What to produce –
Please transcribe, exactly and only, the lines of the records below from the one holding "Instruction: Expand the" to the very end.

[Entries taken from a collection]
===

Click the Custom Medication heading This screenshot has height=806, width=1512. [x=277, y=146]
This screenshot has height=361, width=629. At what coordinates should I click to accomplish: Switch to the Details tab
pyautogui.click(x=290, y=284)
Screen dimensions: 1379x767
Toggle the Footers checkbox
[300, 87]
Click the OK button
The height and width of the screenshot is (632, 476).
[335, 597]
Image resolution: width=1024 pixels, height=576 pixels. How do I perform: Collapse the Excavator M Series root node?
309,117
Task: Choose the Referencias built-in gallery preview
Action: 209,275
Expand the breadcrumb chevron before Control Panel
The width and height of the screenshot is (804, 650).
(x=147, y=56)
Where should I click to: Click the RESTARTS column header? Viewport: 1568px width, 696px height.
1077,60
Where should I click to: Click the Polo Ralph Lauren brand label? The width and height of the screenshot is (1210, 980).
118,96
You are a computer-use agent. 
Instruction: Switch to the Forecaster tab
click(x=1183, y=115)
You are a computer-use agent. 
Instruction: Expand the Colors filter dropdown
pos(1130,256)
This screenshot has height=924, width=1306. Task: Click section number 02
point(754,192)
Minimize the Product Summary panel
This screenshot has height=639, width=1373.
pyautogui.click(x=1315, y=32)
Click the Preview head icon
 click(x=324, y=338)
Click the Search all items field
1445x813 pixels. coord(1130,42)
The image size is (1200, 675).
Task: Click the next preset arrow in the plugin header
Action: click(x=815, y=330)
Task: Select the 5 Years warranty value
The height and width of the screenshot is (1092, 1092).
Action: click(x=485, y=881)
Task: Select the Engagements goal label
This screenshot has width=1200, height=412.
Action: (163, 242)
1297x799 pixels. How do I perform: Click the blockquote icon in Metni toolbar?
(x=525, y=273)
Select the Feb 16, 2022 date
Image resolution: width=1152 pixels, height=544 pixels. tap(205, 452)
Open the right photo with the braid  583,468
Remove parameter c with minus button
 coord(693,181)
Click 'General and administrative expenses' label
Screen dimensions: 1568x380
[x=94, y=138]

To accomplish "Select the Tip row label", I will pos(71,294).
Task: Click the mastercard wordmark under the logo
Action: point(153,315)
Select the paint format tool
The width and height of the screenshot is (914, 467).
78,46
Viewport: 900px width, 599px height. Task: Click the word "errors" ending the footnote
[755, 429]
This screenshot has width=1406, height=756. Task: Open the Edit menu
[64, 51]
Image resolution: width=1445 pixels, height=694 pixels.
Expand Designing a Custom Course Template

===

Solution to this task –
Instruction: Expand the Colors filter dropdown
pos(1130,256)
This screenshot has height=924, width=1306. Task: Click section number 02
point(754,192)
Minimize the Product Summary panel
This screenshot has height=639, width=1373.
pyautogui.click(x=1315, y=32)
Click the Preview head icon
 click(x=324, y=338)
Click the Search all items field
1445x813 pixels. coord(1130,42)
The image size is (1200, 675).
Task: Click the next preset arrow in the plugin header
Action: click(x=815, y=330)
Task: Select the 5 Years warranty value
The height and width of the screenshot is (1092, 1092).
Action: click(x=485, y=881)
Task: Select the Engagements goal label
This screenshot has width=1200, height=412.
Action: (163, 242)
1297x799 pixels. How do I perform: Click the blockquote icon in Metni toolbar?
(x=525, y=273)
Select the Feb 16, 2022 date
Image resolution: width=1152 pixels, height=544 pixels. tap(205, 452)
Open the right photo with the braid  583,468
Remove parameter c with minus button
 coord(693,181)
Click 'General and administrative expenses' label
Screen dimensions: 1568x380
[x=94, y=138]

To accomplish "Select the Tip row label", I will pos(71,294).
Task: Click the mastercard wordmark under the logo
Action: point(153,315)
Select the paint format tool
The width and height of the screenshot is (914, 467).
78,46
Viewport: 900px width, 599px height. Task: Click the word "errors" ending the footnote
[755, 429]
This screenshot has width=1406, height=756. Task: Open the Edit menu
[64, 51]
Image resolution: width=1445 pixels, height=694 pixels.
Expand Designing a Custom Course Template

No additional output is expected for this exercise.